Lexbase : La prescription a été réformée en 2008. N'est-il pas à craindre que la prescription de 5 ans ne réduise l'action de salariés voulant établir une possible discrimination ?
Emmanuelle Boussard-Verrecchia : La réforme de la prescription civile projetée au printemps 2008 comportait ce risque. C'est pourquoi un collectif d'associations et de syndicats a oeuvré pour que la lutte contre la discrimination au travail, par nature opaque, puisque l'employeur ne qualifie pas de discriminatoires les faits qui le sont, n'en fasse pas les frais. A la suite de l'action de ce collectif, un article a été ajouté spécifiquement sur ce point dans le Code du travail. L'article L. 1134-5 (N° Lexbase : L7245IAL) prévoit donc que l'action en réparation du préjudice résultant d'une discrimination se prescrit par 5 ans à compter de la révélation de la discrimination et que les dommages et intérêts réparent l'entier préjudice dans toute sa durée. Un salarié peut vivre une situation d'injustice, ressentir un traitement différencié pour telle ou telle cause, sans être en mesure de le qualifier de discrimination ni d'agir. Comme l'indique le rapport de l'Assemblée nationale n° 847 du 30 avril 2008 de Monsieur Emile Blessig , "le salarié pourra agir une fois qu'il aura eu connaissance effective de tous les éléments lui permettant d'exercer son droit, c'est à dire lorsqu'il aura eu entre ses mains l'ensemble des documents permettant d'établir qu'il a été victime de discrimination", lesquels documents sont en la seule possession de l'employeur. Dès lors, il ne serait pas choquant que la prescription soit opposée à un salarié qui, disposant de l'ensemble des éléments d'information démontrant qu'il a été discriminé par son employeur, s'abstiendrait d'agir dans le délai de 5 ans.

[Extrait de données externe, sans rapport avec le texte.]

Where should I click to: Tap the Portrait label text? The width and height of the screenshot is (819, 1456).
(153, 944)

(1) Aucun salarié ne peut être licencié en raison de l'exercice normal du droit de grève, C. trav., art. L. 1132-2 (N° Lexbase : L0676H9W), v. sur cette question, l’Ouvrage "Droit du travail" (N° Lexbase : E2522ETL).

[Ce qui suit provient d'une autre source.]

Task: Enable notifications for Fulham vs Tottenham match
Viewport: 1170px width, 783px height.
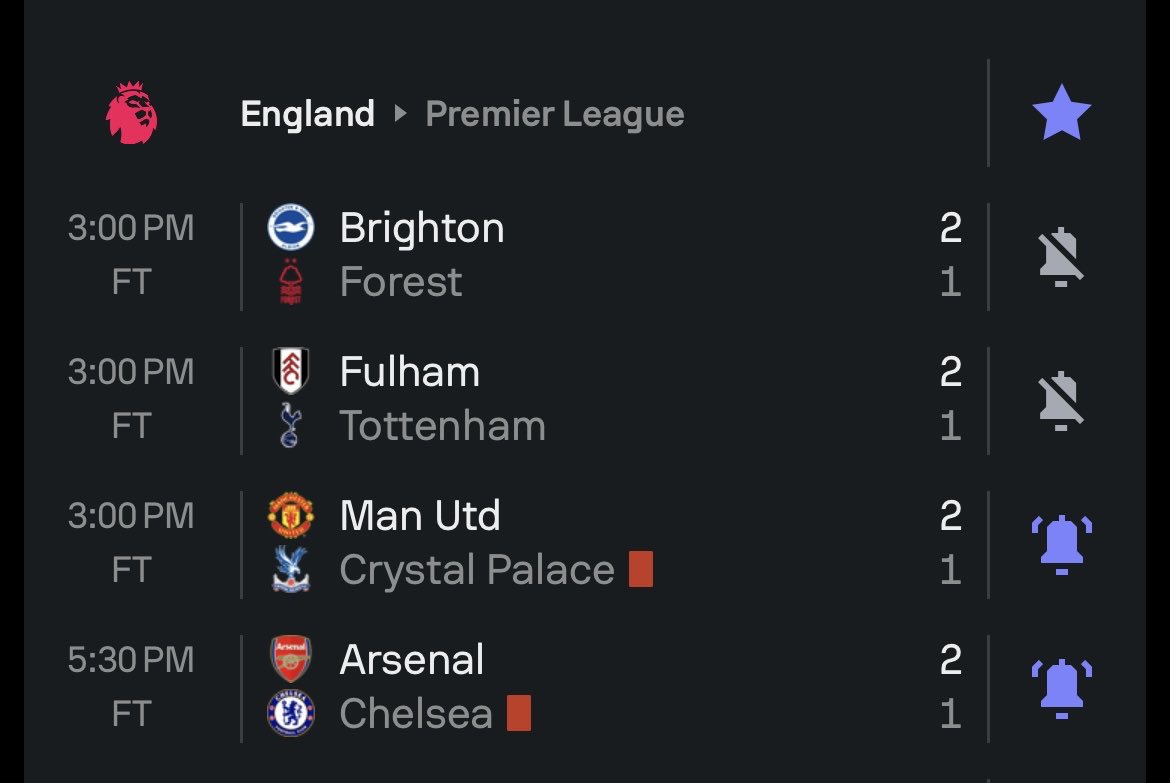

(2) CA Versailles, 10 mars 2011, 11ème ch., n° 09/04172 (N° Lexbase : A9085HB4).
(3) V. l'ancien article 2262 du Code civil (N° Lexbase : L2548ABY).

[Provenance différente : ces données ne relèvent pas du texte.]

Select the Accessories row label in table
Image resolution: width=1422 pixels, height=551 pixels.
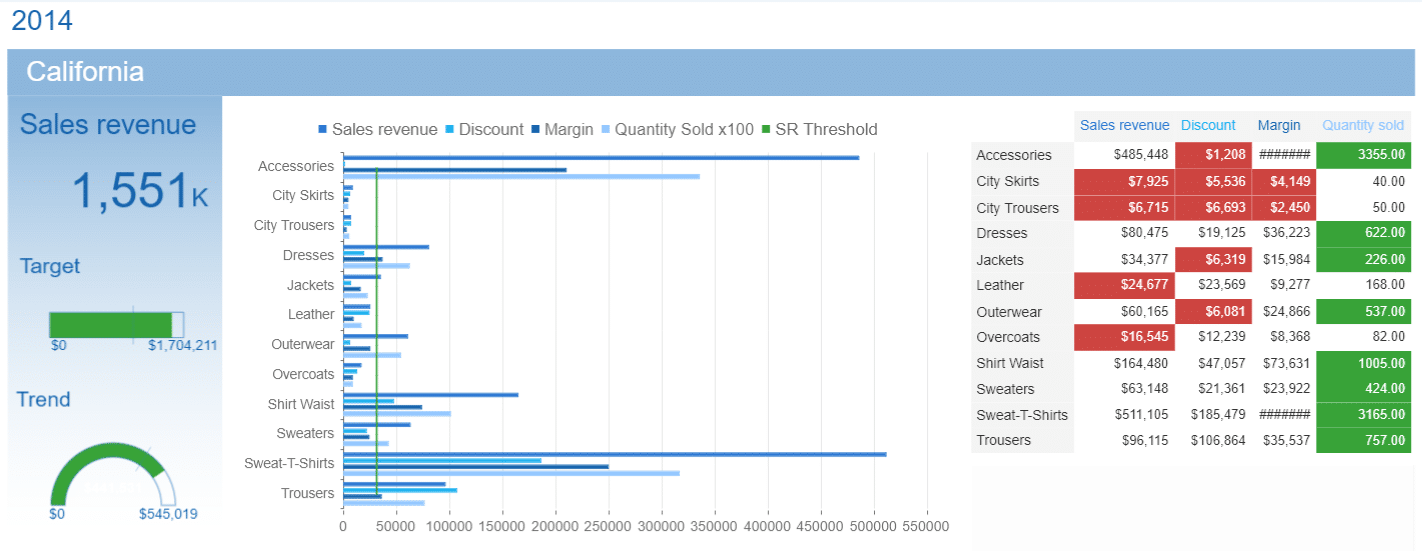pos(1014,155)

(4) Loi n° 2008-561 du 17 juin 2008, portant réforme de la prescription en matière civile (N° Lexbase : L9102H3I). Pour une analyse de cette loi, v. les obs. d'E. Verges, Le temps de l'action en justice : présentation de la loi n° 2008-561 du 17 juin 2008, portant réforme de la prescription en matière civile, Lexbase Hebdo n° 314 du 24 juillet 2008 - édition privée ([LXB=N6679BG]) et pour une étude des conséquences en droit du travail, v. les obs. de S. Tournaux, Les incidences en droit du travail de la loi du 17 juin 2008, portant réforme de la prescription civile, Lexbase Hebdo n° 310 du 26 juin 2008 - édition sociale (N° Lexbase : N3769BGP).